Keep in mind, puppies are very vulnerable when they are young, up to about the time they can be vaccinated, starting around 6 to 8 weeks old. Diseases like parvo can seriously harm or even kill an entire litter if breeders are not careful. Because of this, many quality breeders will restrict access to their puppies until after they are vaccinated, which means you may not be able to meet the pups in person, at least right away. This isn't necessarily a bad sign, however, and typically indicates the breeder cares for their dogs.

Dog Breeders to Avoid

A responsible breeder will be able to provide you with all the information you need to make a good decision. If they seem sketchy, or not interested in where their puppies go after they leave them with their new families, it's a big red flag. Someone more interested in the money than the puppies is probably not the person you want to buy a dog from.

You should also learn the difference between a good, reputable breeder and a breeder running a puppy mill. Puppy mills are large-scale dog breeding operations that churn out puppies for the sole purpose of making money. They tend to be located in remote areas and are often hidden from public view. The puppies produced in puppy mills are typically kept in small cages with little or no human interaction or socialization.

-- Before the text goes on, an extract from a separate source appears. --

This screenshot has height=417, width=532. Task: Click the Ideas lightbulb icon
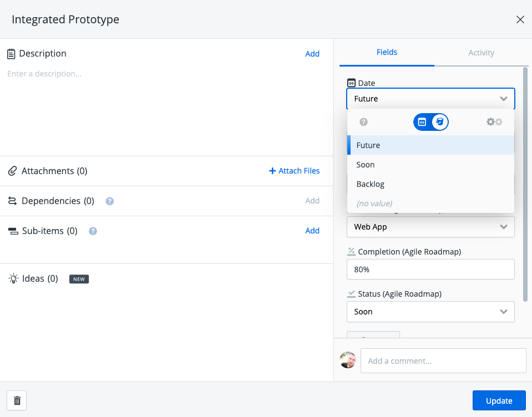pyautogui.click(x=13, y=279)
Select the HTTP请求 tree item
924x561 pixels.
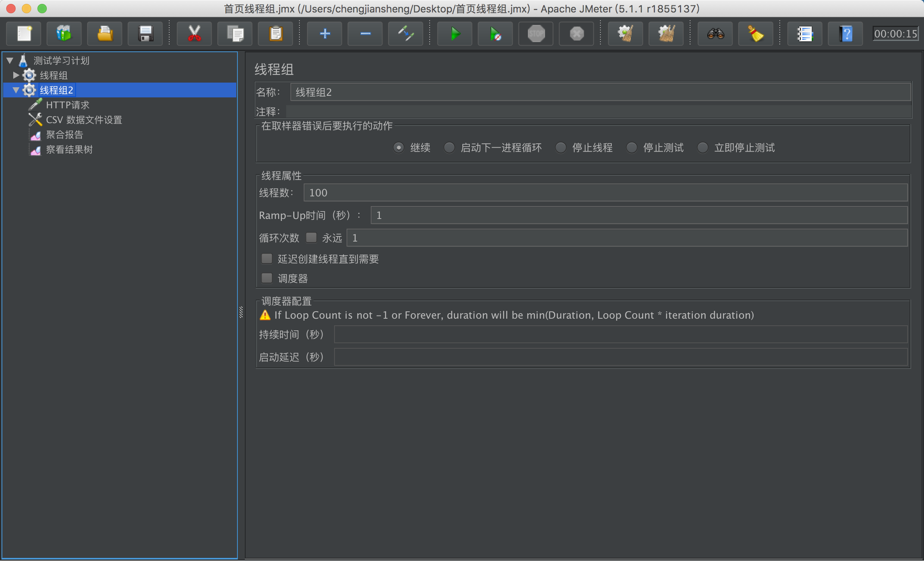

Spotting a puppy mill takes some investigation:

  • The breeder is unwilling or unable to answer questions about their breeding practices, including where they get their dogs, how many litters they produce each year, and what kind of health care their dogs receive, if any.
  • The breeder makes you pay for the puppy up front without seeing any paperwork or other information about the breed.
  • The breeder refuses to allow you to meet the mother of your potential puppy before purchase, or they won't let you see where she lives, either at all or until after the purchase has been completed. This can be an indication that there may be something fishy going on behind closed doors.
  • The breeder doesn't ask any questions about your home environment or lifestyle, including not asking if you have children.
  • The breeder is unsure of the temperament of each of the puppies. They don't have a description to provide on which puppy is most outgoing versus which is more independent, for example.

Don't Rush the Process

If you're looking for a new dog, it can be tempting to just go online and see what pops up. But if you want to find a reputable breeder, you need to take the time to do some research and find out who they are. A good place to start is with the list of questions above. If they seem like a good fit for your family and vice versa, then go ahead and reach out with an email or call them right away. When you visit the puppy, take a look at their surroundings, how they're being raised, and the temperament and appearance of their mother. Put in the effort and build a rapport with a quality breeder, and you'll be rewarded with an excellent addition to your family.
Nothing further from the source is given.